FAUSSE DÉCLARATION INTENTIONNELLE 

Le contrat d'assurance est un contrat de bonne foi. En droit anglais, cette exigence est encore plus forte qu'en droit français : la common law impose "the outmost good faith" !

Cette exigence est très logique car l'assureur doit pouvoir correctement apprécier le risque qu'il prend en charge. 

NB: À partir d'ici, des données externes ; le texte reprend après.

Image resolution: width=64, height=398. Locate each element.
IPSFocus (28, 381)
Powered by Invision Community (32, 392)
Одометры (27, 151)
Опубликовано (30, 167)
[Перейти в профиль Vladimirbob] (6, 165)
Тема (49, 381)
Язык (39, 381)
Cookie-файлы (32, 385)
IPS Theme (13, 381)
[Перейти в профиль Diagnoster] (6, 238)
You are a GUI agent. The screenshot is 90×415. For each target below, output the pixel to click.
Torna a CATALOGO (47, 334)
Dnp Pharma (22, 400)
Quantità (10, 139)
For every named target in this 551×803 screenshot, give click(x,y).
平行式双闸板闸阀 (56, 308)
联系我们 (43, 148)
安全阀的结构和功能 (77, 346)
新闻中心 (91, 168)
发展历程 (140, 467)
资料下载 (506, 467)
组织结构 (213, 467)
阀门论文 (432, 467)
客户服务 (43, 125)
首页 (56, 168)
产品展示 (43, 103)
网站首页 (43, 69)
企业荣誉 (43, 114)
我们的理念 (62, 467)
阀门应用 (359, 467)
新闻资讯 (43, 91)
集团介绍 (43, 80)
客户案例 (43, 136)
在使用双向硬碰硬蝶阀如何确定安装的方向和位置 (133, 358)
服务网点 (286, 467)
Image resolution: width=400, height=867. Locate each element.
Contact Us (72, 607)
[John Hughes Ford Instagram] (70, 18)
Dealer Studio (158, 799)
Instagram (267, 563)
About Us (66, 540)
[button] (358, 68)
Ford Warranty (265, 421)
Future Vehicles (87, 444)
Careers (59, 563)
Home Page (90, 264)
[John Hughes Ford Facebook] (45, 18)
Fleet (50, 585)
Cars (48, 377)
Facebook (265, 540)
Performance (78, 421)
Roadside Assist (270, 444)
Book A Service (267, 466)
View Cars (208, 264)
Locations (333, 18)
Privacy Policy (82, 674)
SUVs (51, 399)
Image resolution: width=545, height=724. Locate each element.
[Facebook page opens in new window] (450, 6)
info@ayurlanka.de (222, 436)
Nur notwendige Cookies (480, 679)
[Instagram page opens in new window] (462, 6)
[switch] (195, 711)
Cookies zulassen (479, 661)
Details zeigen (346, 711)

En tant que candidat à l'assurance, la bonne foi s'articule autours des thèmes suivants : 


  • l'assuré doit répondre en toute honnêteté aux questions posées par l'assureur lors de la conclusions du contrat (art. L.113-2, 2° du code des assurances)  ; 
  • après la conclusions du contrat, l'assuré doit déclarer à l'assureur toute circonstance nouvelle dont qu'il a connaissance qui aggrave le risque et l'exposition de l'assureur au paiement de l'indemnité d'assurance ; 
  • l'assuré doit mettre en place et respecter les conditions de la police d'assurance en matière de prévention du risque; 
  • l'assuré ne doit pas commettre une faute intentionnelle, c'est à dire, une faute qui implique la volonté de la réalisation du sinistre et la mobilisation de la couverture d'assurance ; 
  • l'assuré ne doit pas surévaluer son préjudice et fournir à l'assureur leur quantum fiable et exact.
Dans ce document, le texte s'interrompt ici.